When I was a young JW i saw and walked up the mountains of our locality and had a huge sense of awe and a tinge of sadness on my first visit, I remember, it was half way up, looking down to a body of water. I couldn't nail why, but I put these feelings down to 'spiritual' experiences.
I felt at one with life itself, but somewhat melancholic at the end of the emotional rush.
I remember daydreaming on a sunday in the middle of a watchtower 20+ years ago, I remember where I was sat, the winter sunlight coming in to the k.h. via the tinted glass. I was pondering the field of atoms, us being made of atoms as was the universe. I attempted to picture the universe from an atomic level and I saw that the universe would simply be one dense field of atoms.... No people, animals, planets... My mind blew a fuse at that point and i got lost in the same sense of awe once more but with that same tinge of sadness at its dissipation. This same experience happened a few times in my youth.

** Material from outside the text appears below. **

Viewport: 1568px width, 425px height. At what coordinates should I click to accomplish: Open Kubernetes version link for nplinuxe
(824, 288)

Each time felt like I was plugging into the universe for a millisecond, having its truths downloaded and them existing as quickly as they dissapeared in my mind, that typical description of feeling 'at one with the universe.'
I remember talking to my group overseer about it, he seemed a smart guy and to my amazement he said he knew the sense I was talking of. He was a naturalist too, he left the Jw's in the end, with his son, leaving his wife behind. I respect the man deeply to this day yet have not had the means to talk to him. Anyway, I asked him if the feeling was based on a spiritual connection tarnished with our imperfection, explaining the awe and the sadness. He didn't seem convinced and when I examined myself further i knew those feelings were more than that, they were a profound recognition or something but of what I wasn't sure.
When I distanced myself from the Jw's many years later those feelings had long stopped, i started my education in science once more at age 26 and amazingly those feelings returned. Whenever examining something universal or dimensionally huge or even infinitely small . I would get lost in thought, then awe and wonder, then the wave of sadness hit me... and on one of those occasions some 2 years later, now an atheist, for the first time ever I understood it.

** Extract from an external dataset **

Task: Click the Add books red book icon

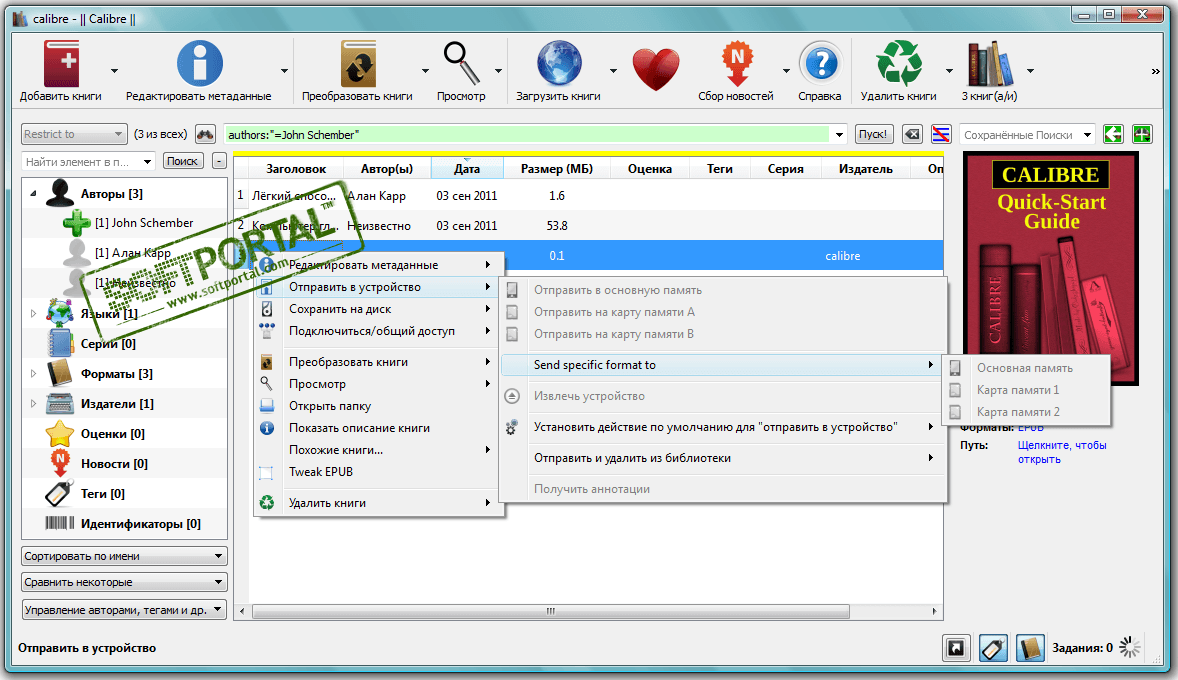Action: point(60,64)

It was like an explosion when I recognised it. The awe was always a recognition of the fragility of me, before a mountain, before a universe, before an atomic world..... The sadness was my acceptance that I unlike the mountain and universe will die, will not be around to understand it or see it other than my time now. What makes life and the universe so awe inspiring is also what makes it a little sad, it is a privelage we have for a limited time. As soon as these thoughts crossed my neurones I knew for sure that was my feeling explained exactly, from all those years ago and it continues today,
When i see something profound, whether it be old, big, small or complex, I know it was here long before me and will be here long after me,,,, a beautiful and yet melancholic realisation.
What i was calling spiritual, i now know to be very human and I am more appreciative of it than ever, for as an atheist, my life is more precious to me, which makes the value and desire to live even stronger and the search for awe in the universe more exciting than ever before.
it is just my anecdotal story and just as other people's experiences are just their own, this is just mine.
But that is my experience of feeling awe, wonder snd spiritual and it's place in my life. I have discussed this a few times here, I have read other people reach the same conclusion too. Oddly I once read it mid fictional book as a charachter expressed the same sense (Alex Garland).
One thing is for sure, theists or one religion or one god or one belief system don't own awe, wonder, spirituality or such experiences And I am lost to know how you would know there are atheists too afraid to say them, as by that explination they would not tell you or if did were obviously content to do so. Weird.